Il declino del rublo e l'impatto su USD/NOK

All'inizio del 2015 diverse piattaforme forex occidentali cessarono di negoziare il rublo a causa di preoccupazioni di liquidità e controlli sui capitali, spingendo i trader a utilizzare la corona norvegese (NOK) come mercato sostitutivo. In questo periodo USD/NOK mostrò un significativo pattern di consolidamento dal 2010 al 2014, in linea con le fluttuazioni del greggio tra $75 e $115.16.

Il secondo trimestre del 2014 assistette a un calo dei prezzi del greggio, coincidente con una forte salita di USD/NOK che prese slancio nel quarto trimestre, portando la coppia valutaria a un nuovo massimo decennale. Ciò segnò la continua pressione economica sulla Russia, anche quando il greggio iniziò a recuperare dai minimi.
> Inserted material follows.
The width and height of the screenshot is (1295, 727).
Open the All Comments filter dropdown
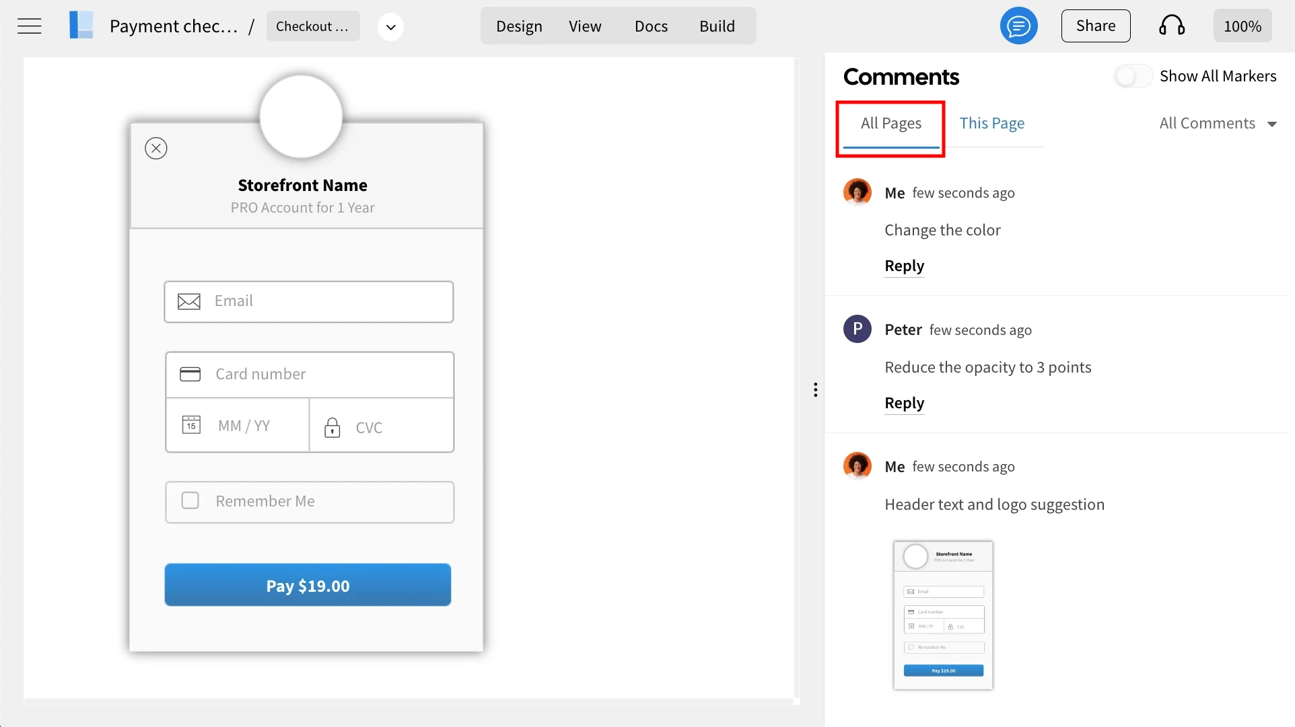(x=1217, y=124)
Nonostante l'elevata volatilità, i trader a breve termine trovarono opportunità profittevoli in questo mercato fortemente trending. Dal 2020 in poi USD/NOK mostrò volatilità all'interno di una traiettoria complessivamente orizzontale.

Nel 2022 il rublo subì una forte svalutazione a causa delle sanzioni economiche imposte dopo l'invasione russa dell'Ucraina. Per contrastare ciò, la banca centrale russa intervenne per sostenere il rublo, mentre il Presidente Putin sostenne che le esportazioni di petrolio dovessero essere transate in rubli. Questo aumento della domanda per la valuta russa ne rafforzò il valore nella seconda parte del 2022.

Conclusione

Il petrolio greggio mostra una robusta correlazione con numerose coppie valutarie, una sinergia principalmente guidata da tre fattori. Primo, la sua quotazione in dollari USA determina ripercussioni immediate sui cross forex correlati quando i prezzi del petrolio fluttuano. Secondo, la forte dipendenza di molte economie nazionali dalle esportazioni di petrolio le lega alle correnti dei mercati energetici. Infine, il calo dei prezzi del greggio innesca ribassi corrispondenti nelle commodity industriali, aumentando il rischio di deflazione globale e rendendo necessaria una ricalibrazione delle relazioni tra coppie valutarie.